Con la señora Klessa. Es una mujer de 89 años que tiene una tiendecita aquí a la vuelta de la esquina, donde vende prensa, cigarrillos, velas y mercería, y también se le puede llevar la colada para que la pasen por la calandria, ropa para lavarla y calzado para reparar. Allí está siempre de lunes a viernes desde las cinco y media de la mañana hasta las seis y media de la tarde. Los sábados cierra a las doce y media porque es su hora de ir al peluquero. Si le llevo algo para lavar, pueden pasar dos semanas y sigue sabiendo exactamente qué es lo que le llevé; no usa resguardos escritos. No hace vacaciones; los días festivos la aburren. Es una mujer muy receptiva y la interesan mucho las cosas, y nunca se queja de nada. Está en su tienda y quiere seguir allí hasta que se muera. Es uno de mis modelos vitales; me admira su fuerza para vivir la vida tal como quiere vivirla.
Raimund Hoghe
Su madre, viuda desde 1944, era costurera. Su hijo ilegítimo Raimund, nacido en Wuppertal en 1949, se hizo trabajador voluntario de prensa con 16 años.
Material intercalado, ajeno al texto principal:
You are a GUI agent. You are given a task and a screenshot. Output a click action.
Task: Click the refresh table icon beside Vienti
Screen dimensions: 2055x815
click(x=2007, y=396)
Tras una serie de reportajes sobre la institución para discapacitados Bethel, por la que fue premiado, llamó la atención de Zeit, que le encargó semblanzas de marginales y, también, de estrellas de la cultura y el entretenimiento. Durante diez años, desde 1980, trabajó como asesor de dramaturgia para Pina Bausch. En 1990 apareció por primera vez como bailarín en un escenario, y cuatro años después representó su primer solo de danza Meinwärts, homenaje al tenor judío Joseph Schmidt, que murió en un campo de internamiento en Suiza mientras huía de los nazis. En la actualidad, Hoghe se encuentra de gira por Europa con sus obras Quartet y L’Après-midi.